GREGOIRE. — Oui; un drôle de prince que le prince Gustave. Ses sujets l’ont chassé... Un singulier prince. Il était né pour être apothicaire... C’est un alchimiste,... un grand savant... C’est même pour cela que Boris l’a recueilli;... vous m’entendez, pour qu’il lui distillât des breuvages... Mais ce prince Gustave, bien qu’il soit un peu timbré,... c’est un brave homme... Je ne veux pas, a-t-il répondu. Là-dessus on l’a envoyé à Ouglitch... Il a, ma foi, de la chance. Veux-tu que je te dise la vérité?... Gustave s’est tiré d’affaire avec ses Suédois, qui ont voulu le noyer... Son oncle, le roi de Suède actuel, a voulu bien des fois l’empoisonner... Il lui a fait tirer des arquebusades;... il lui a envoyé des assassins... Mais Gustave a des livres noirs, tu m’entends,... qui lui disent de quel côté vient le danger. C’est ce que nous appelons un astrologue, et des plus malins... Mais s’il échappe à Boris, il sera plus fin que je ne le crois... A sorcier, sorcier et demi. Un jour, Gustave recevra une bouteille de vin d’Espagne... comme Boris en envoya l’an passé au tsar Siméon Bekboulatovitch. Il boit. Bon. Le voilà aveugle[1]. (Entrent Choubine et Gustave, tenant un in-folio sous le bras. Tous se lèvent.)

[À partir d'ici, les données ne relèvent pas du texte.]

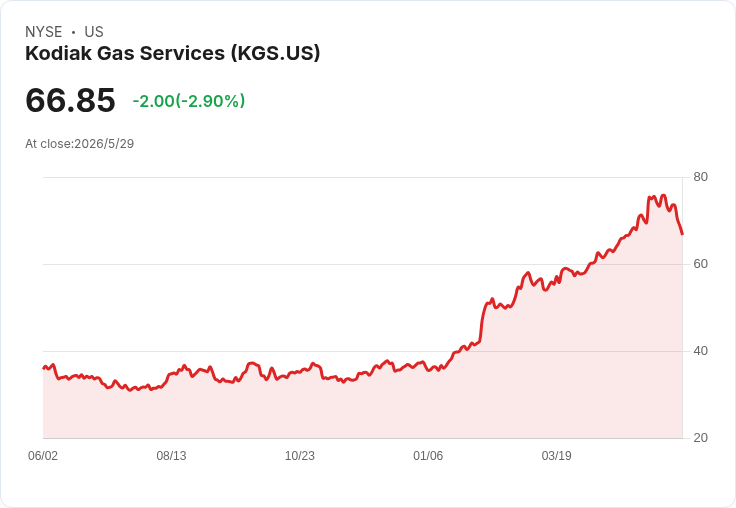Select the 08/13 date on x-axis

pos(171,455)
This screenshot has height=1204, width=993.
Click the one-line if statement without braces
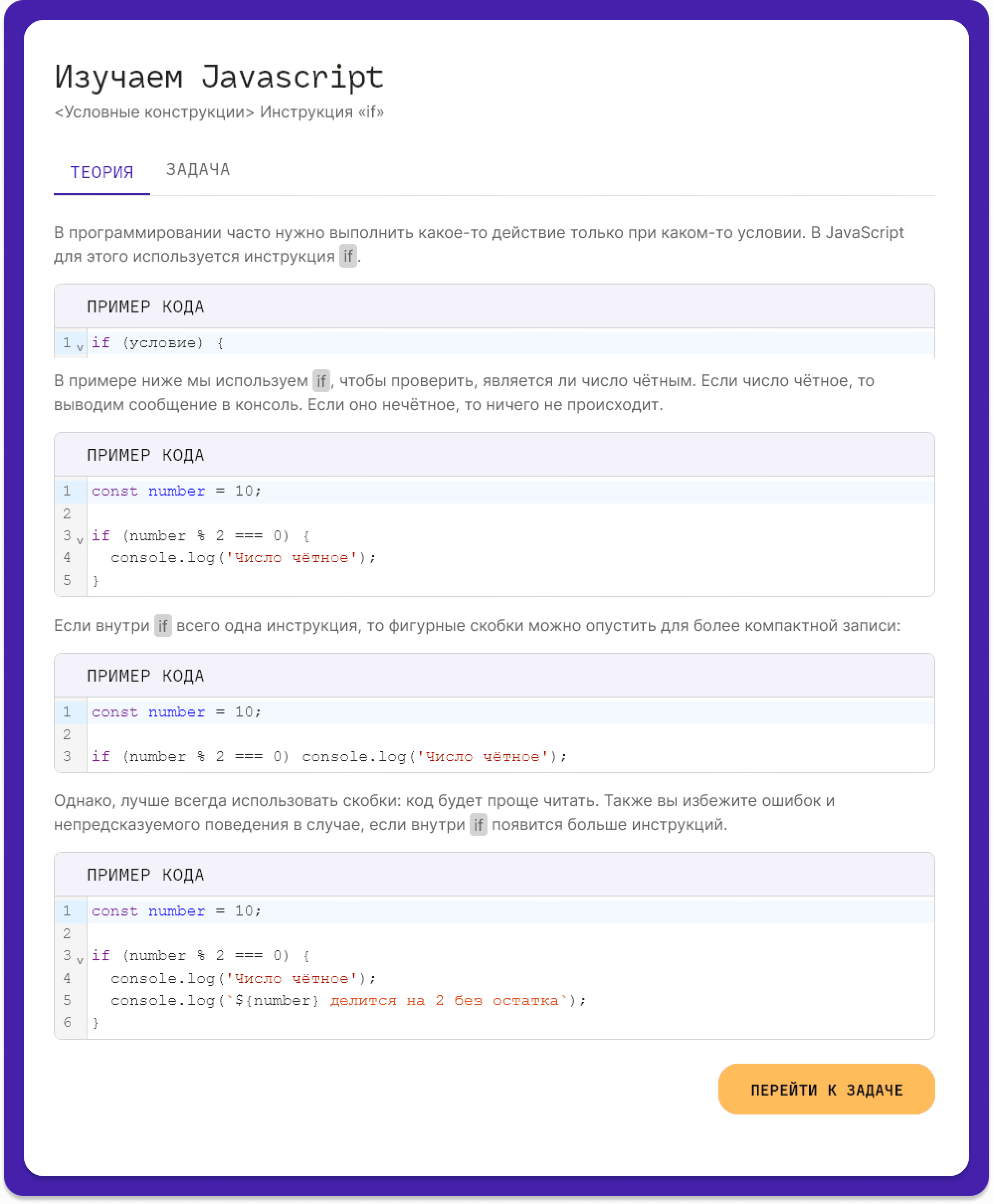pos(329,757)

GUSTAVE. — Je ne veux pas que tu te déranges, ami Choubine. Je viens pour causer avec toi, et je ne prétends pas priver tes hôtes de ta présence. (Il s’assied.) Mes amis, asseyez-vous; continuez.

CHOUBINE. — Monseigneur, nous connaissons notre devoir.

GUSTAVE. — Non, asseyez-vous, je le veux ainsi. Akouhna Pëtrova, donne-moi un verre. A votre santé, mes amis! A son costume, ce jeune homme est étranger?

CHOUBINE. — C’est un brave Cosaque d’au-delà des rapides[2] qui m’a accompagné dans mon voyage, et je lui dois d’avoir sauvé ma vie et des pierreries qui valent bien davantage. Dmitri Ivanof, baise la main de monseigneur.

GUSTAVE. — Dmitri? Tu as un nom cher à la Russie. Puisque tu as rendu service à mon ami Choubine, tu es un brave homme et je fais cas de toi. — Mon cher Choubine, j’ai appris que tu revenais d’Astrakhan, et je suis aussitôt accouru pour que tu m’expliques une petite difficulté qui m’embarrasse. C’est un point de science.

  1. . Cette histoire ridicule est sérieusement rapportée par Margeret.
  2. Les rapides du Dniepr, d’où les Zaporogues tiraient leur nom.